* _What you should do_
Revise the items below by replacing "Click" with "Select" and keeping everything else the same. Leave the pictures out of your answer.
↓↓↓
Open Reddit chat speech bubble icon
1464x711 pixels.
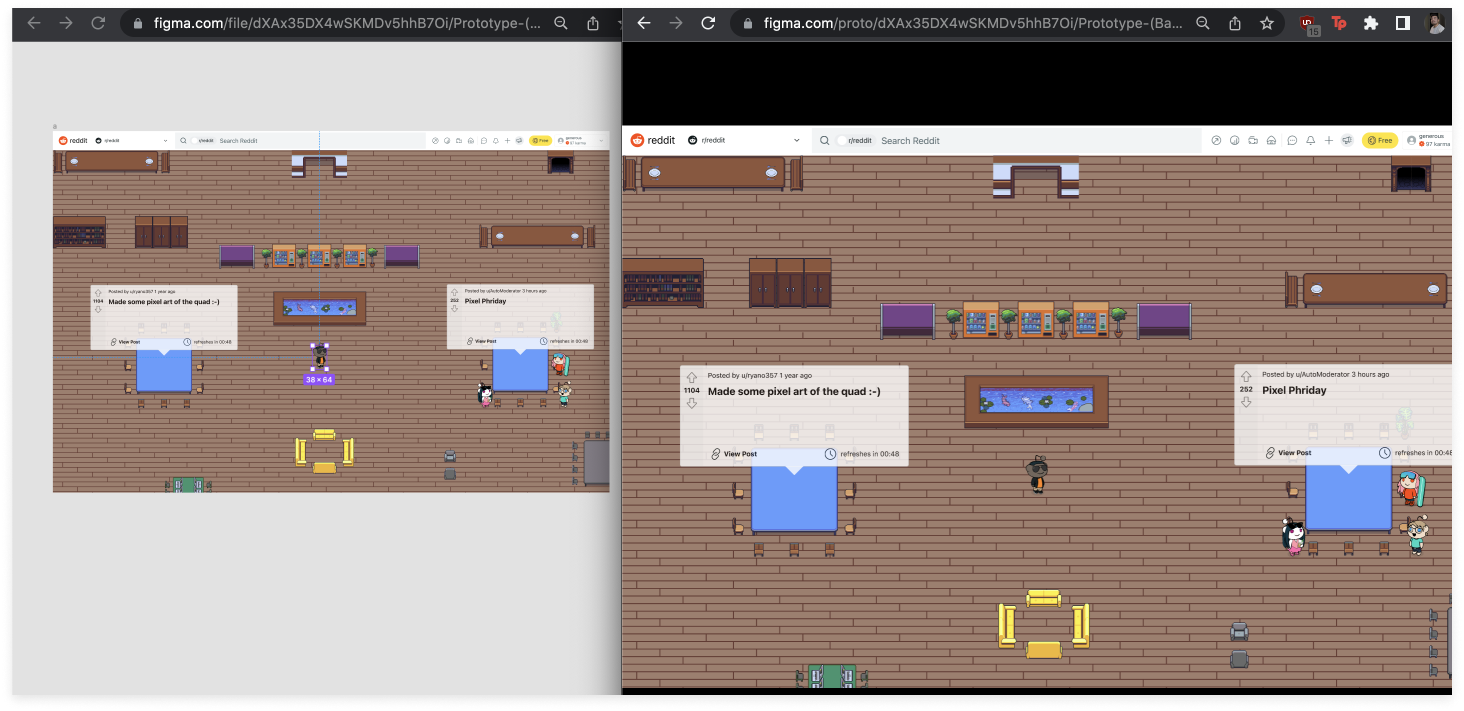point(1292,140)
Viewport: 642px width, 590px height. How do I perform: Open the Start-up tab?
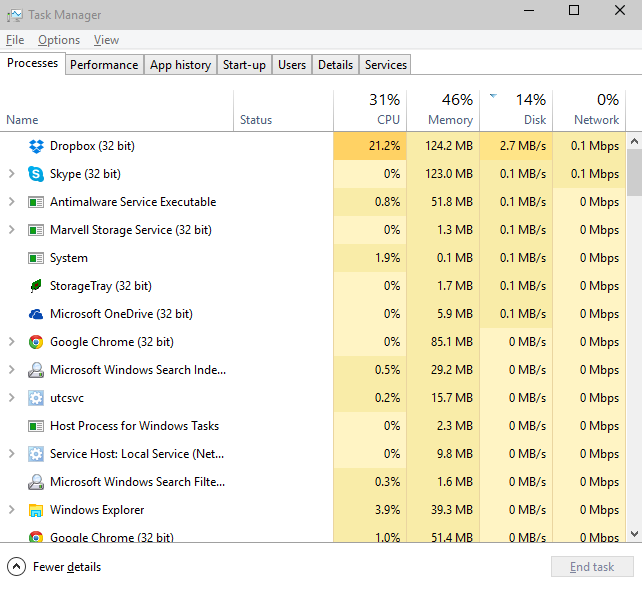tap(244, 65)
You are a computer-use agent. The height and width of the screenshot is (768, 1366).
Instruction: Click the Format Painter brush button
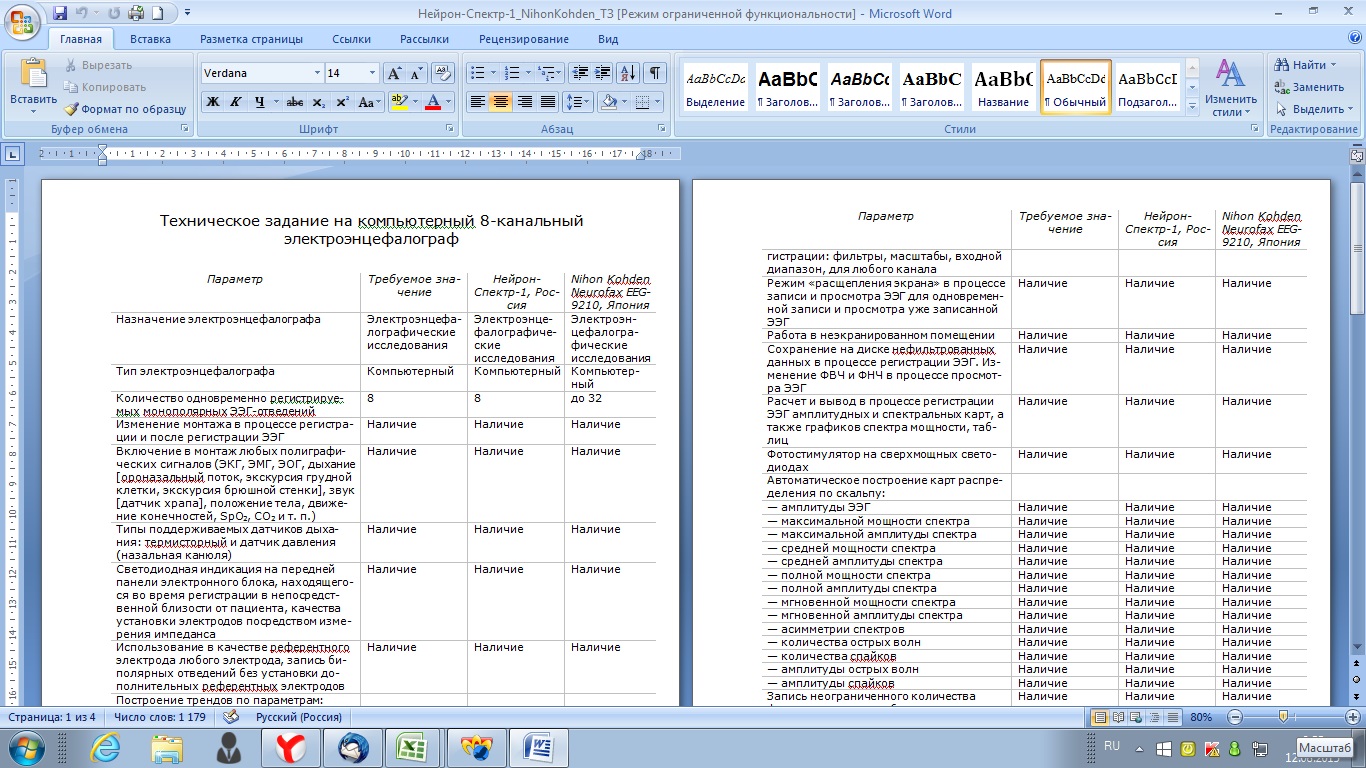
↑↑↑
* _Output for this exercise_
Open Reddit chat speech bubble icon
1464x711 pixels.
point(1292,140)
Viewport: 642px width, 590px height. How do I perform: Open the Start-up tab?
tap(244, 65)
You are a computer-use agent. The height and width of the screenshot is (768, 1366).
Instruction: Select the Format Painter brush button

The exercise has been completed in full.